» **GIVEN ENTRIES**
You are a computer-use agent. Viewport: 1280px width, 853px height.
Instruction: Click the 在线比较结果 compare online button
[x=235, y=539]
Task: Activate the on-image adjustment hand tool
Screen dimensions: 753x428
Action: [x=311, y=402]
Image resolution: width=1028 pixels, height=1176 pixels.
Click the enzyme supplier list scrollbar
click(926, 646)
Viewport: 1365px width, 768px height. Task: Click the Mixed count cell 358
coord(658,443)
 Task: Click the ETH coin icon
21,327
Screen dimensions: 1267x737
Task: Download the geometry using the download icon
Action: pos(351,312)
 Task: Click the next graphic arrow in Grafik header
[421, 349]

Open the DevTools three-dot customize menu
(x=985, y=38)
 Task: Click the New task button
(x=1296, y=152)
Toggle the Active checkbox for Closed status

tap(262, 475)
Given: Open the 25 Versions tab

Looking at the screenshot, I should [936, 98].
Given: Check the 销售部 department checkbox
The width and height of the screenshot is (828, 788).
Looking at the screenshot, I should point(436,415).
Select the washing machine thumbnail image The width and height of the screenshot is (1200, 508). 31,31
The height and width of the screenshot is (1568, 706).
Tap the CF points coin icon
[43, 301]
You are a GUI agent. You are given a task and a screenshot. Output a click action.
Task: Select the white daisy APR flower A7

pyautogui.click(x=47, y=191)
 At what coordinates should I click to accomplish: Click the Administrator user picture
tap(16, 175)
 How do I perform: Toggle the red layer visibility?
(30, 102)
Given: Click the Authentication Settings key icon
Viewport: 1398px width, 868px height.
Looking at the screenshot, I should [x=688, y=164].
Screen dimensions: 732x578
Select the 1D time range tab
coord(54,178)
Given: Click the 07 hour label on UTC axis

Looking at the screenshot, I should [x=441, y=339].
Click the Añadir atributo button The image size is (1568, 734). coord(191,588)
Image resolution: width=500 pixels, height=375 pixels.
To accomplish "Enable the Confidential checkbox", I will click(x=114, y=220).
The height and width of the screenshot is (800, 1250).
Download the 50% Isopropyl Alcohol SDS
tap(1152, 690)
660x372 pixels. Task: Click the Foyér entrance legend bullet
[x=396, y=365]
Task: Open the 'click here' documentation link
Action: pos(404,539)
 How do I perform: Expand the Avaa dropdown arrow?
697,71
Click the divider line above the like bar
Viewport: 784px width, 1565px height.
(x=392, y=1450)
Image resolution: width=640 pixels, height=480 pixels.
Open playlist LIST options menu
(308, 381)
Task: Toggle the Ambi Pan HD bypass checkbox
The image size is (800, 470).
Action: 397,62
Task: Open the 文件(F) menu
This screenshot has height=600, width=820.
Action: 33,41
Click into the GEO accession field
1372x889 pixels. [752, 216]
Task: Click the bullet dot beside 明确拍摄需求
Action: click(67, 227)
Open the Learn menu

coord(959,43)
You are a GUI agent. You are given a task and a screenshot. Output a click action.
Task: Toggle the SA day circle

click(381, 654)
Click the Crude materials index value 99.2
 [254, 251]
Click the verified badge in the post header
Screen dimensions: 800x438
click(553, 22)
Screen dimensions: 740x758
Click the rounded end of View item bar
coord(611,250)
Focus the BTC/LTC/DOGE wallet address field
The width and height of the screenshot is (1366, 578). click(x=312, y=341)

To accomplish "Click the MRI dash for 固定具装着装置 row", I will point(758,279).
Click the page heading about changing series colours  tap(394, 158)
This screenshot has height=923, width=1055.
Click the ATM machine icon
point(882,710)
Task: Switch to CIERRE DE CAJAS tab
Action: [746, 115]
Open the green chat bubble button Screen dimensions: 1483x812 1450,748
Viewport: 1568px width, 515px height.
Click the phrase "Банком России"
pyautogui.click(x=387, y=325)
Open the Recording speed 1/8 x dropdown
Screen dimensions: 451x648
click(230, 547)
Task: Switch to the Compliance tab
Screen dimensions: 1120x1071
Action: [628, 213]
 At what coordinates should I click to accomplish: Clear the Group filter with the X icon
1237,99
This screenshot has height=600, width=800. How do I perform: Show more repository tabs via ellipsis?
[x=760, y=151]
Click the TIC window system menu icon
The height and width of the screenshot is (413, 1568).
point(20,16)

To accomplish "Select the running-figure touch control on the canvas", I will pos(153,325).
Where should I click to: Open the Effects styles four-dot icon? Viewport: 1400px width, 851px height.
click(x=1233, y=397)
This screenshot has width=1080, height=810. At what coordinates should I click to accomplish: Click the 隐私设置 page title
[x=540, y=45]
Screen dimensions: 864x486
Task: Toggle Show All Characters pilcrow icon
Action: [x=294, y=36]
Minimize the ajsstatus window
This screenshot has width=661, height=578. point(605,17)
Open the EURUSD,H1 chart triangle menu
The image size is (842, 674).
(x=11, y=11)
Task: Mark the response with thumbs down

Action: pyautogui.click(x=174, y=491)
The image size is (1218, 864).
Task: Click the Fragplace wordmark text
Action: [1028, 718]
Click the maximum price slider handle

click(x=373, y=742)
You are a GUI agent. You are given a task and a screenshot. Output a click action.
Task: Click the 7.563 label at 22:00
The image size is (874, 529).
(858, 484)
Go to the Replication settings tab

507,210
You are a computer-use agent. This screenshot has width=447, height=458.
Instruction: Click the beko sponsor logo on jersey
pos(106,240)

» **PROBLEM REQUIREMENTS**
Check each line of the listing above. Copy the ones with the word "will".

» **ANSWER TO THIS PROBLEM**
To accomplish "Enable the Confidential checkbox", I will click(x=114, y=220).
To accomplish "Click the MRI dash for 固定具装着装置 row", I will point(758,279).
To accomplish "Select the running-figure touch control on the canvas", I will pos(153,325).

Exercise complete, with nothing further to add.